Wednesday, August 22, 2007

Bloomin' Hope

For all of you who faithful read the blog you will remember that a rabbit ate my Black-eyed-Susan's.......still pains me to remember. I wanted to you see what started blooming there this week.
Those flowers are coming back....I thought they were a lose for this season but with time they have re-bloomed....THEY ARE RENEWED! So it has had my brain spinnin' about renewal of hope. To be renewed...."to make like new : restore to freshness, vigor, or perfection renew our strength in sleep" (this is according to Merriam Webster anyway)......oh how I long to be restored to freshness....to be made like new....it is on my mind because sometimes I need my hope renewed. I need my hope to be make like new in vigor. This some days my cynical heart gets the best of me, some days my tired flesh wins out, some days my mind just spins in unbelief. On those days days I need a renewal of hope! A few mornings ago God reminded me of Romans 15:13 "May the God of HOPE fill you with all joy and peace as you trust in him, so that you may overflow with HOPE by the power of the Holy Spirit."
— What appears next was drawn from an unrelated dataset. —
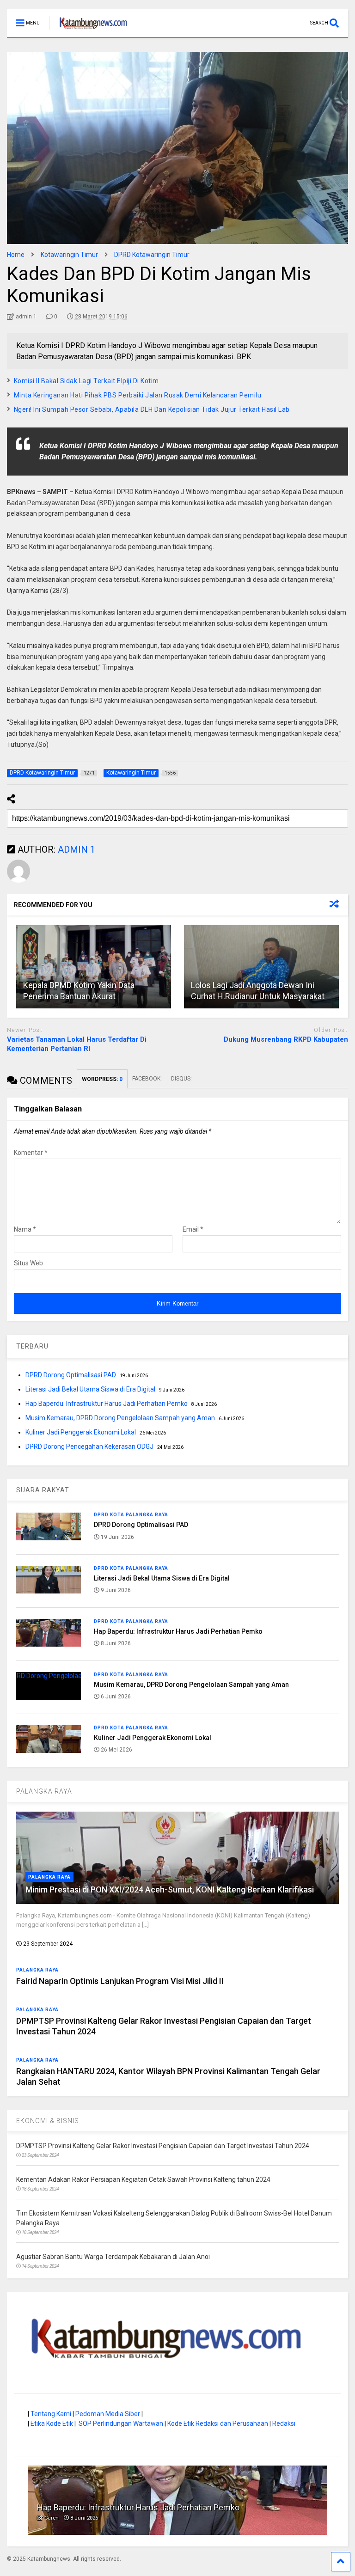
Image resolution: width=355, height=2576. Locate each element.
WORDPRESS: (102, 1079)
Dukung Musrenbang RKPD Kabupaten (286, 1039)
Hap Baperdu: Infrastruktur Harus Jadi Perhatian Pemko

He filled me with hope by blooming those flowers for me. He reminded me that I had given up on them but wasn't done...he had more in store to teach me with those silly little things. These verse reminds us that when we are filled with the God of HOPE then we overflow with hope.....I want to overflow with hope.....not with other things I sometimes overflow with. I know this is a matter of heart...some days I just don't let myself trust in Him...I make the decision I can handle life on my own. That I already know how life works, how people work, how I work. I sorta say inwardly ...."see that is the way it goes.." as if I know better than HE. Sometimes I just forget that hope is from God when we trust in Him.....God's action is the HOPE my action is the trust.

Regan brought me a flower home for Mother's day...it was just a little green steam sticking through dirt in a Styrofoam cup. Julie and I cried the day she brought it home because we weren't sure if Regan would be with us on Mother's Day. I put that little stick in the ground to see what it would do. Honestly I didn't think it would do much....but guess what...

It it the biggest and brightest plant in my yard.....I'd say it is overflowing with HOPE!
I pray today you will renew your trust today then I know He will fill you with renewed Hope...and I know you will overflow with Hope for all the world to see....and maybe even be surprised by!


4 comments:

Jane said...

Hey! Romans l5:13 has been my verse for a very long time. Love every promise within it. Love the fact that God is in control of what and when something blooms. I once saw a wild flower pushing up through the cracks of concrete when leaving the hospital and it ministered to me in such and sweet reassuring way because I felt like God did that just for me to see that particular day in my particular moment of need to see something beautiful in a not so beautiful day. I know God loves to surprise us and He so often does. My favorite thing is to be looking for His surprises and you know what...each time...I'm still surprised. Love you guys!!!

Mills Family said...

Oh we love you back.

Shan said...

I need to be reminded of this bloomin' hope...hope!

Lori said...

I love this, Chantell! Thanks!! makes me think of the beginning of 1 Peter, too, about a Living Hope!